21st century works for solo piano Inspired by the mystic Swedenborg and the composer Dowland, Haglund has written a work in which expressive outbursts are mixed with enigmatic, meditative sections, characterised by a great tranquillity and an underlying spirituality. Pianist Hans Pålsson describes the piece as “10 minutes of wonder, where something inexplicable is hinted at, smarts, and then disappears. Music that bears a riddle without intending to solve it.”

Kimmo Hakola

Theme, 11 Studies and a Grand Cadenza (1998) Dur: 30’

This work was born of the material for Hakola’s monumental piano concerto, for which he had made a comprehensive study of the types of expression used in piano literature. The result is an exciting musical library from the depths of which Hakola conjures forth a dazzling display of keyboard fireworks. Resting on tradition, it opens up new dimensions and is a demonstration of his inexhaustible fund of musical magic.

Dataset content:

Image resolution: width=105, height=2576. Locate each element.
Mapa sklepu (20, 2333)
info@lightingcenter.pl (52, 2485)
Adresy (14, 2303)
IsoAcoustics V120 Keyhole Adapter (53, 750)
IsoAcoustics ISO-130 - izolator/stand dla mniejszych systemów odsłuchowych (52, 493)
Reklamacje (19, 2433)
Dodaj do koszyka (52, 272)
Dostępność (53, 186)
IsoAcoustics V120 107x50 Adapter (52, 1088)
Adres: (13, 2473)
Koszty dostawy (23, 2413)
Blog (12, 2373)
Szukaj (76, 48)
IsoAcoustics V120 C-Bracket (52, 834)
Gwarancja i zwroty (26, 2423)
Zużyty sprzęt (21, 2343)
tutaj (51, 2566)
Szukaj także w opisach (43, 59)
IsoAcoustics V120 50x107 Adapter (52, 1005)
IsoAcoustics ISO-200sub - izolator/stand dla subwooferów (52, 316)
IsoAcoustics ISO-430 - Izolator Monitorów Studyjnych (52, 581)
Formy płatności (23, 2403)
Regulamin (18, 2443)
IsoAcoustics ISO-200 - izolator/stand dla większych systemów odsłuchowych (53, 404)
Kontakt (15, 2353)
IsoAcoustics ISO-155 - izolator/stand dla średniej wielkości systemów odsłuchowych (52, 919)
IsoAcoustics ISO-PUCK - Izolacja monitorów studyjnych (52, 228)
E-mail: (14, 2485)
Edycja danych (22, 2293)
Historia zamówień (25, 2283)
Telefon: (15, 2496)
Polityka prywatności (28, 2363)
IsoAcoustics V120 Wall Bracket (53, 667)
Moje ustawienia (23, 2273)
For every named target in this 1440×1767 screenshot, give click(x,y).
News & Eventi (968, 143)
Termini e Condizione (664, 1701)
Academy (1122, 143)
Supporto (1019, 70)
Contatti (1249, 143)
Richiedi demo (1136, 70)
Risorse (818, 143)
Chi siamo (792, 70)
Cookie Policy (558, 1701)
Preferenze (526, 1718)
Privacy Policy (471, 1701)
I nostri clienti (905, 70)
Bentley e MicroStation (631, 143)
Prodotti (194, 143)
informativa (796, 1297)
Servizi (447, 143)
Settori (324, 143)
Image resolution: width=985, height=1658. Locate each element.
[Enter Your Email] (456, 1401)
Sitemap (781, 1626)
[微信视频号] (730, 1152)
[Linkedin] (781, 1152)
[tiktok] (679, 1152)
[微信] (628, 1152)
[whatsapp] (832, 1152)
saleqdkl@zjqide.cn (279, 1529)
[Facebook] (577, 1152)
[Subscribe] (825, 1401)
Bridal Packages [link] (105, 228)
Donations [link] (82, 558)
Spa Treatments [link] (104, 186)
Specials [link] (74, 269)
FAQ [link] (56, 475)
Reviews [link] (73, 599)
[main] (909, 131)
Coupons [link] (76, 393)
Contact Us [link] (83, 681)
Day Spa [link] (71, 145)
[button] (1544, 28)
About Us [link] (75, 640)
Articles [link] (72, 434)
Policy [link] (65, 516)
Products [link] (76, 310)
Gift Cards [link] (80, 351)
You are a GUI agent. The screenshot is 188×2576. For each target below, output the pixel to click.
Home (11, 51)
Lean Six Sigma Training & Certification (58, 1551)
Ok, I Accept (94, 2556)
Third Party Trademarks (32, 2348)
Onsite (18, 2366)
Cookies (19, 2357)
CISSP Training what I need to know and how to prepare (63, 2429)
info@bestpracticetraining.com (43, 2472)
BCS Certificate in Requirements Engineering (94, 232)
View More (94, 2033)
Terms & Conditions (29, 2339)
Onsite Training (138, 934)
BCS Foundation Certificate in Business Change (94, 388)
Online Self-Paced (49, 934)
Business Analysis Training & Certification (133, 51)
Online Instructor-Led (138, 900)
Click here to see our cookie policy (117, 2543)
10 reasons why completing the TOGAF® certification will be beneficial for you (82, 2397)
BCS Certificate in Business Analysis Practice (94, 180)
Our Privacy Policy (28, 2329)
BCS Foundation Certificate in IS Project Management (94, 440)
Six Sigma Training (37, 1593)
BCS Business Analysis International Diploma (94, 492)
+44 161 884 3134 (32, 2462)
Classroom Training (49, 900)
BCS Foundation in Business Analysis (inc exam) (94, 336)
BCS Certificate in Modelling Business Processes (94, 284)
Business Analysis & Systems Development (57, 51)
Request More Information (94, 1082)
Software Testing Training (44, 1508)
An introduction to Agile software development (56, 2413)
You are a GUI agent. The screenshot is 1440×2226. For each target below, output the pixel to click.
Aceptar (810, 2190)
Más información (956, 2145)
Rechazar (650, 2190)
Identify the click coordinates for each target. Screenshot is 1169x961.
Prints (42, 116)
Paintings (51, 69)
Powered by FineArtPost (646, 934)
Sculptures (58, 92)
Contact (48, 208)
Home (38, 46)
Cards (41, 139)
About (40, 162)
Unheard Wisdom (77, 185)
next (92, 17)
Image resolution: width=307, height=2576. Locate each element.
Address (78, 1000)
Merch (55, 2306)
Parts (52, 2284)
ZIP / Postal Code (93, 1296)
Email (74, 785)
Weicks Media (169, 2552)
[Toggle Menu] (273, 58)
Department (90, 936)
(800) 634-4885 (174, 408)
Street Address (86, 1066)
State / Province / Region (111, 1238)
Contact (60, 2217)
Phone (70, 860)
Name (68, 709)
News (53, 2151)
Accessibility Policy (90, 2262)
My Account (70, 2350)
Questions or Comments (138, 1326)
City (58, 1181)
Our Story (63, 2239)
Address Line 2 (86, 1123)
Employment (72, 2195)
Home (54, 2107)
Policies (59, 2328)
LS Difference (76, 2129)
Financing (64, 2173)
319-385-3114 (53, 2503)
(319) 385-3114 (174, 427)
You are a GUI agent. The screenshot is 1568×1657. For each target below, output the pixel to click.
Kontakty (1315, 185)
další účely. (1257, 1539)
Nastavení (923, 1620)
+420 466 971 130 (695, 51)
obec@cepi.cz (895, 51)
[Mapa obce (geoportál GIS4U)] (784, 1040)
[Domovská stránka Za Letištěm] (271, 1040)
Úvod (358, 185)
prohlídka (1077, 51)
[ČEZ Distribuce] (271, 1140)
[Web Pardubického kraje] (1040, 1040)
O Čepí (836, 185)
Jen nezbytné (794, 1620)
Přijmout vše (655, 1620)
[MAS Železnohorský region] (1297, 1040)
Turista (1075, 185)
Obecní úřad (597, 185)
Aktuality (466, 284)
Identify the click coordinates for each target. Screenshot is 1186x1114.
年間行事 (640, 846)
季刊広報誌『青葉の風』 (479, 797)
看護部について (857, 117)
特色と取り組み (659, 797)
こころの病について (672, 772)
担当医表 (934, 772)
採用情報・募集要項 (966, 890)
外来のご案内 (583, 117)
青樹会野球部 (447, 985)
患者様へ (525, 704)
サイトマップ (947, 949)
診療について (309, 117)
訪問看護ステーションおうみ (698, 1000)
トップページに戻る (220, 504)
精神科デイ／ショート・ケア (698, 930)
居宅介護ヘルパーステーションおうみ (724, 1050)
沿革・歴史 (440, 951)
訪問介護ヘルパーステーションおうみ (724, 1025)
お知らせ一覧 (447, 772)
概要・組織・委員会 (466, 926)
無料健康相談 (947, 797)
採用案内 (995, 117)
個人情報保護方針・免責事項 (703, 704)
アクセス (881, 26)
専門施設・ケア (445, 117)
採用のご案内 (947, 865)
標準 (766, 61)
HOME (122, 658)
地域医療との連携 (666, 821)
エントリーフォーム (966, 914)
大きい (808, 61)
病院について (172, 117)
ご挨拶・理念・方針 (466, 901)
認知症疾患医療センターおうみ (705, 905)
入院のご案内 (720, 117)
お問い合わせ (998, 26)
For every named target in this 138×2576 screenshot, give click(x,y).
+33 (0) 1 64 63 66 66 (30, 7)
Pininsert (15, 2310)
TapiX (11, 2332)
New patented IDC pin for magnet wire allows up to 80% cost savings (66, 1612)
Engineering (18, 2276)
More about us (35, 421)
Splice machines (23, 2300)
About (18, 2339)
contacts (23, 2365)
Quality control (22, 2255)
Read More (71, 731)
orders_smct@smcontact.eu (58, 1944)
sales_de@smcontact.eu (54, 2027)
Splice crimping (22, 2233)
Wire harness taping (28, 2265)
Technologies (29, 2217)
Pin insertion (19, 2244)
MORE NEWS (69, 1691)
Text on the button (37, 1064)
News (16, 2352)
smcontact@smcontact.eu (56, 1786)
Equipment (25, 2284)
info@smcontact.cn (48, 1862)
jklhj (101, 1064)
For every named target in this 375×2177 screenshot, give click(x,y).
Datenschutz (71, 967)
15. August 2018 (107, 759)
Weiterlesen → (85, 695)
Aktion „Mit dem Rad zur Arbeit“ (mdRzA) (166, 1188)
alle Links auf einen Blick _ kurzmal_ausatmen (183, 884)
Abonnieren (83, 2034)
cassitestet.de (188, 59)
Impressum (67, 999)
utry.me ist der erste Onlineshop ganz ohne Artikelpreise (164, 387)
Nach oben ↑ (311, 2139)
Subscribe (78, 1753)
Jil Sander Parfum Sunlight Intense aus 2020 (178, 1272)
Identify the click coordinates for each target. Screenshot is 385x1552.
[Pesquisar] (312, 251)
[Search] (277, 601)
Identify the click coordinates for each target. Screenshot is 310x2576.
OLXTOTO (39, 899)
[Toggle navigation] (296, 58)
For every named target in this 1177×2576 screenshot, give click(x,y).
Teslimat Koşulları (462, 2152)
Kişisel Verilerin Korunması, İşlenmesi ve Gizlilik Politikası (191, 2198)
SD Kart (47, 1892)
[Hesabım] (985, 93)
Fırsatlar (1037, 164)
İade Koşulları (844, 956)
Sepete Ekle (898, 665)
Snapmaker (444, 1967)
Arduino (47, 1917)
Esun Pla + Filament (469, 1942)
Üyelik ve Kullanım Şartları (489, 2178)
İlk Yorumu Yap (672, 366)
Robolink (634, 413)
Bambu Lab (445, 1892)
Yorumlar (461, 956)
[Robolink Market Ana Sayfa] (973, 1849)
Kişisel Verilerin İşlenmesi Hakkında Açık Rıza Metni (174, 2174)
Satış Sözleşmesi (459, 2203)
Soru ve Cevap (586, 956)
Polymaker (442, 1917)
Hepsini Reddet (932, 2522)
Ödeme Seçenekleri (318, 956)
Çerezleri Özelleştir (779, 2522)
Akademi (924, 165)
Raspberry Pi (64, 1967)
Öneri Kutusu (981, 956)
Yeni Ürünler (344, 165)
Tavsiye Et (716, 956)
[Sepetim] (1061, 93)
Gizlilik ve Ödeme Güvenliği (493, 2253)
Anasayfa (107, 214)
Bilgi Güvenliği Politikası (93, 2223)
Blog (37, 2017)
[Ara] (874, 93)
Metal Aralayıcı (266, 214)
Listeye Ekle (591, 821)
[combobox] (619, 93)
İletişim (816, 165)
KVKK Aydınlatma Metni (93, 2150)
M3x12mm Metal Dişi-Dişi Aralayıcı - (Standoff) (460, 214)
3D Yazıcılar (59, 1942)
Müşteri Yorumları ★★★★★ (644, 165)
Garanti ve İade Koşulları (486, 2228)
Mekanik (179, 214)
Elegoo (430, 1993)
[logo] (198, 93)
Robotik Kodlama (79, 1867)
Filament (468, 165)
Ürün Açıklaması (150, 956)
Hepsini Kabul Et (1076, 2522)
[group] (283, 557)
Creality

Complete the following:
(1) Answer these from the text on 21st-century works for solo piano, one line each:
(a) Which two figures inspired Haglund's work?
(b) What was Hakola's Theme, 11 Studies and a Grand Cadenza born of?
(c) What duration is listed for that Hakola work?
(2) Resume the text on 21st-century works for solo piano, picking up after its final sentence.

Answers to the exercises:
(1)
(a) The mystic Swedenborg and the composer Dowland.
(b) The material for Hakola's monumental piano concerto.
(c) 30 minutes.

(2)
Paavo Heininen

Mazurki Op. 79 A (2001) Dur: 40’

Mazurkas are basically intimately poetic, says Paavo Heininen. The moods of these 10 mazurkas vary greatly as they test how far they can go both rhythmically and harmonically within the genre. The titles and expression marks reflect the broad scope of the set: mesto, brillante, lugubre, animato orgoglioso, gentle, straight, etc.

Jyrki Linjama

Sonata da chiesa (2010) Dur: 14’

This four-movement Sonata followed in the wake of Linjama’s church opera Die Geburt des Täufers and reflects it in many ways. Medieval motifs combine with diverse handling of the piano that reaches out in different directions: from meditative Psalm format to solemn bell sounds and from virtuosic density to internalised polyphony. Commissioned by the Carinthischer Sommer and premiered by Juho Pohjonen in Ossiach on 13 July 2010.

Rolf Martinsson

Aquarius/Taurus (2006/2011) Dur: 7’/7’

Aquarius and Taurus are the two latest pieces (nos. 9 and 10) in Martinsson´s Zodiac series, where he lets the astrological signs influence the character of each piano piece. Aquarius is independent, imaginative and inventive, while Taurus is a little slow, calm, confident and down-to-earth. Martinsson says that the pieces in the series should be considered noted-down improvisations that embrace what is lively and spontaneous rather than what is structured and worked out.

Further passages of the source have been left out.